Hello everybody,
I'm trying to write a program for a camera-calibration using the 4x11 asymmetric circle grid. I use a camera with 3840x2750 pixels. Although the pattern is recognized by the program most of the time, I'm not satisfied with the result of the calibration. Very often the undistorted picture seems to be more distorted than the original one. Nevertheless, Accuracy reaches values between 1 and 5 pixels. Also I'm interested in what is the best flag-setting for the calibrateCamera() command I added a simplified version of my code (especially the "while Camera is grabbing" part, but this is not the problem).
I'm grateful for every hint. Kind regards!
int main(int argv, char** argc)
{
vector<Mat> savedImages;
vector<vector<Point2f>> markerCorners, rejectedCandidates;
patternDimensions = Size(4, 11);
calibrationSquareDimension = 0.0177f;
vector<Vec2f> foundPoints;
// while Camera is grabbing
{
switch (character)
{
case ' ':
{
Mat temp;
frame.copyTo(temp);
savedImages.push_back(temp);
cout << savedImages.size() << ". Bild gespeichert" << endl;
}
break;
case 13:
if (savedImages.size() > 9)
{
string SaveFileName;
cameraCalibration(savedImages, CalibrationType, patternDimensions, calibrationSquareDimension, cameraMatrix, distanceCoefficients);
cin >> SaveFileName;
saveCameraCalibration(SaveFileName, cameraMatrix, distanceCoefficients);
mode = 0;
return;
}
break;
case 27:
return;
break;
}
}
}
void cameraCalibration(vector<Mat> CalibrationImages, int CalibrationMode, Size boardSize, float squareEdgeLength, Mat& cameraMatrix, Mat& distanceCoefficients)

▸ Entries for locating text and elements
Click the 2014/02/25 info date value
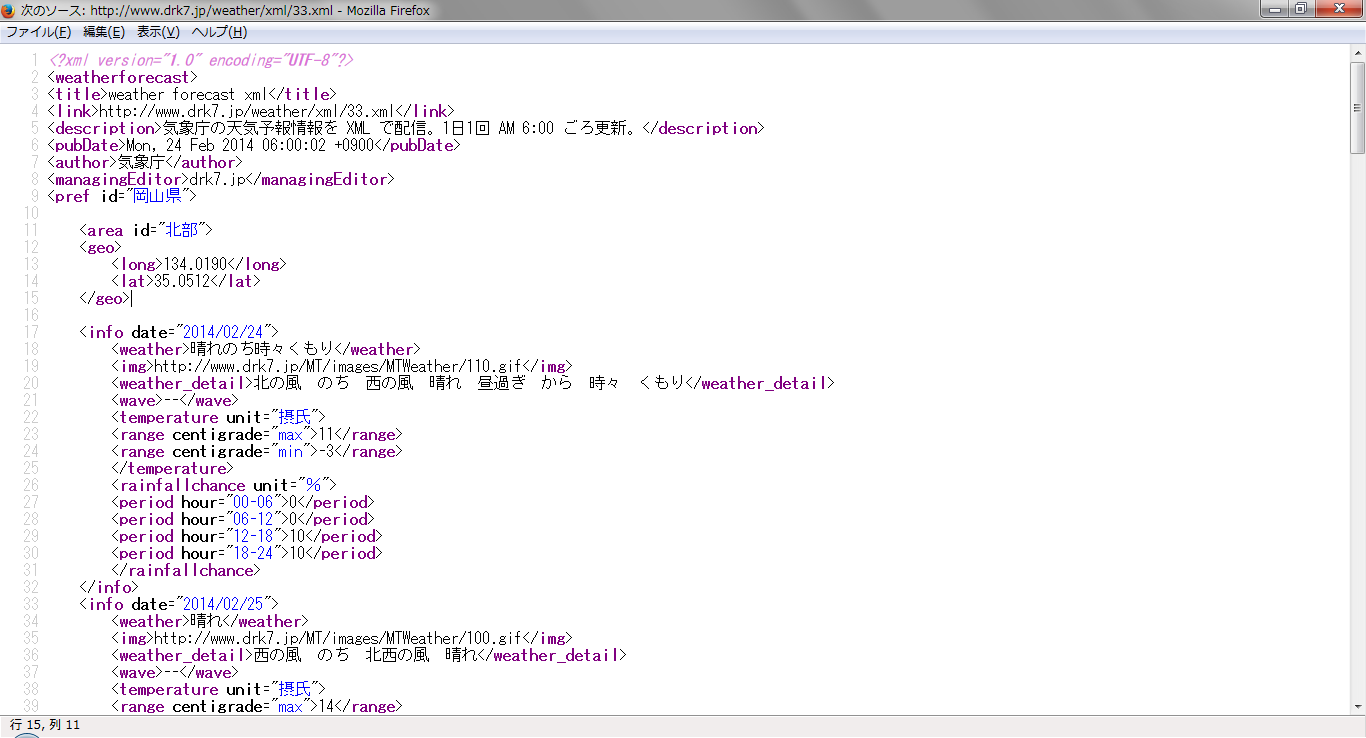1366x738 pixels. click(226, 604)
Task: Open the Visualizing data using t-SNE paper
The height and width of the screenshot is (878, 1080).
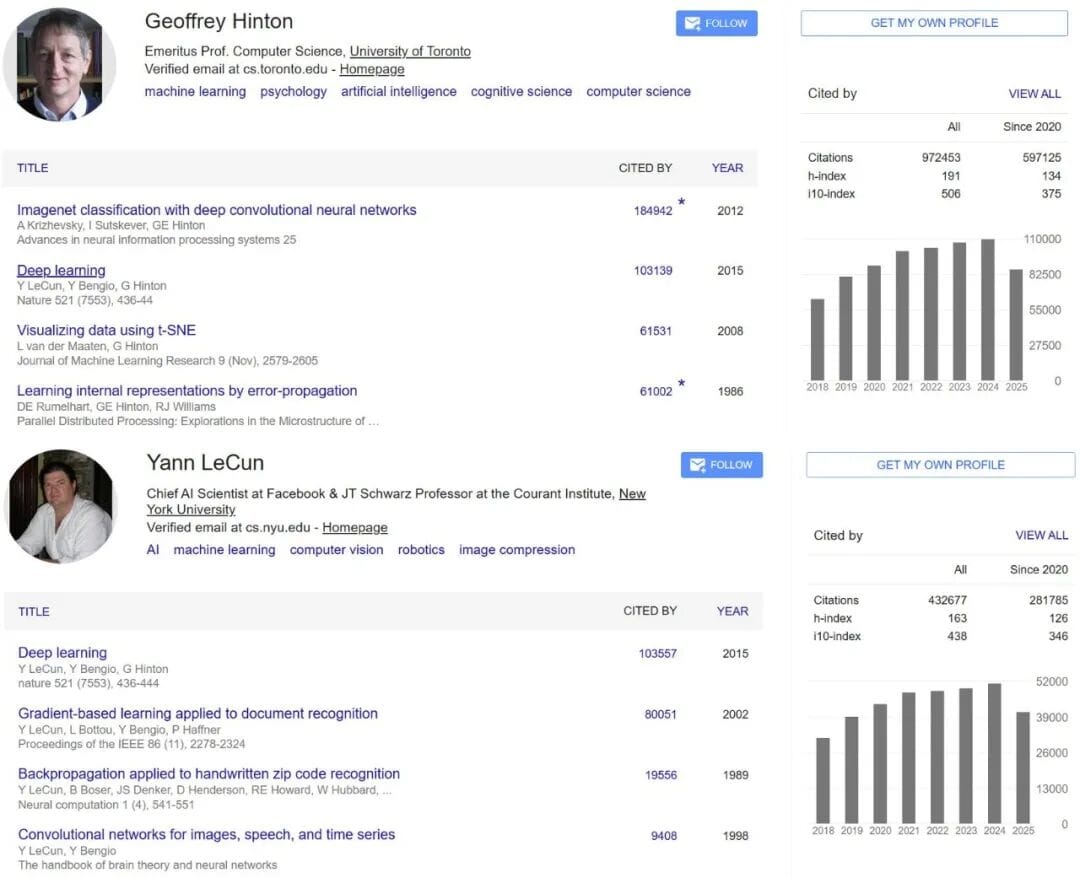Action: pos(106,331)
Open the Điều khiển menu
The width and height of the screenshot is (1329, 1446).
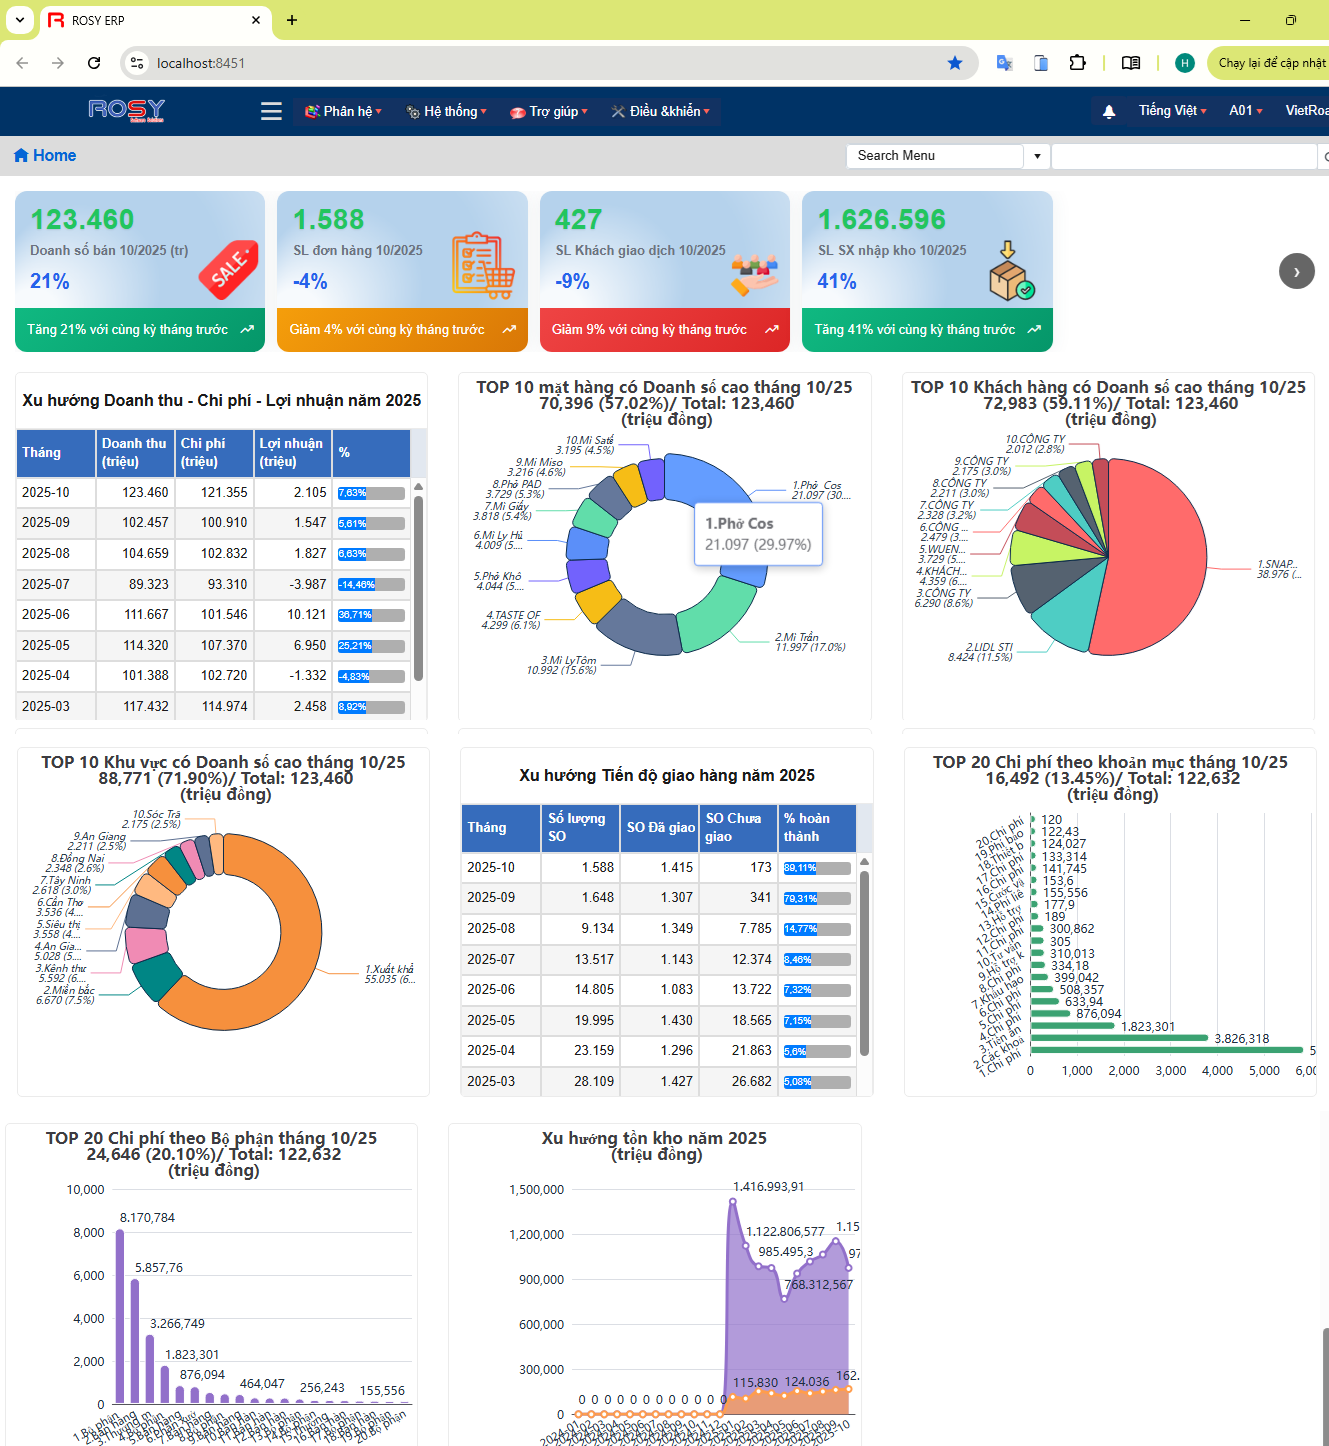coord(661,111)
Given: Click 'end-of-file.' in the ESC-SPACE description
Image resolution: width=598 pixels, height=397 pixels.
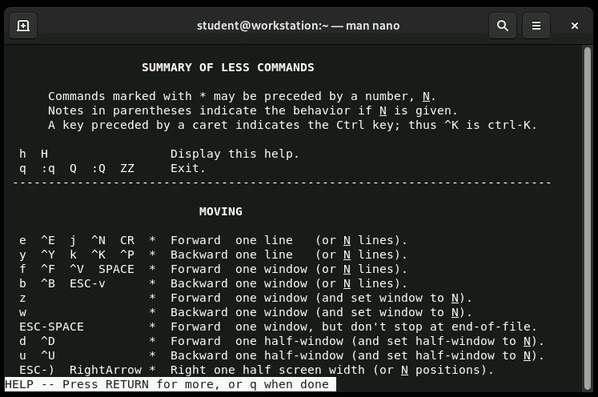Looking at the screenshot, I should click(x=494, y=327).
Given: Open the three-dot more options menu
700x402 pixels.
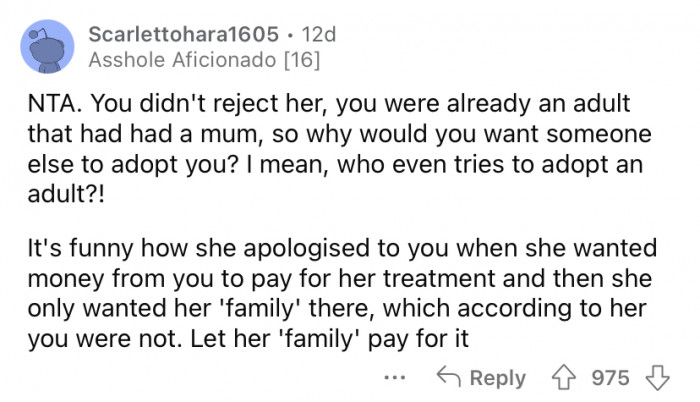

▸ Required actions
**a.** Output the portion of the camera-calibration post starting at "int main(int argv, char**" and ending at "switch (character)".
**b.** Answer these questions using the camera-calibration post:
(i) Which calibration pattern does the author use?
(ii) What is the pixel resolution of the author's camera?
(iii) Between which values does the reported accuracy range?
**c.** Supply the next part of the camera-calibration post, continuing its code from the point where it stops.
None of the data is needed here.

▸ Answers
**a.**
int main(int argv, char** argc)
{
vector<Mat> savedImages;
vector<vector<Point2f>> markerCorners, rejectedCandidates;
patternDimensions = Size(4, 11);
calibrationSquareDimension = 0.0177f;
vector<Vec2f> foundPoints;
// while Camera is grabbing
{
switch (character)

**b.**
(i) A 4x11 asymmetric circle grid.
(ii) 3840x2750 pixels.
(iii) Between 1 and 5 pixels.

**c.**
{
vector<vector<Point2f>> checkerboardImageSpacePoints;
getPatternCorners(CalibrationImages, CalibrationMode, checkerboardImageSpacePoints, PostFoundPattern);
vector<vector<Point3f>> worldSpaceCornerPoints(1);
createKnownBoardPositions(boardSize, CalibrationMode, squareEdgeLength, worldSpaceCornerPoints[0]);
worldSpaceCornerPoints.resize(checkerboardImageSpacePoints.size(), worldSpaceCornerPoints[0]);
vector<Mat> rVectors, tVectors;
distanceCoefficients = Mat::zeros(8, 1, CV_64F);
double AccuracyOfCalibration = calibrateCamera(worldSpaceCornerPoints, checkerboardImageSpacePoints, boardSize, cameraMatrix, distanceCoefficients, rVectors, tVectors);
}
void getPatternCorners(vector<Mat> images, int CalibrationMode, vector<vector<Point2f>>& allFoundCorners, bool showResults = false)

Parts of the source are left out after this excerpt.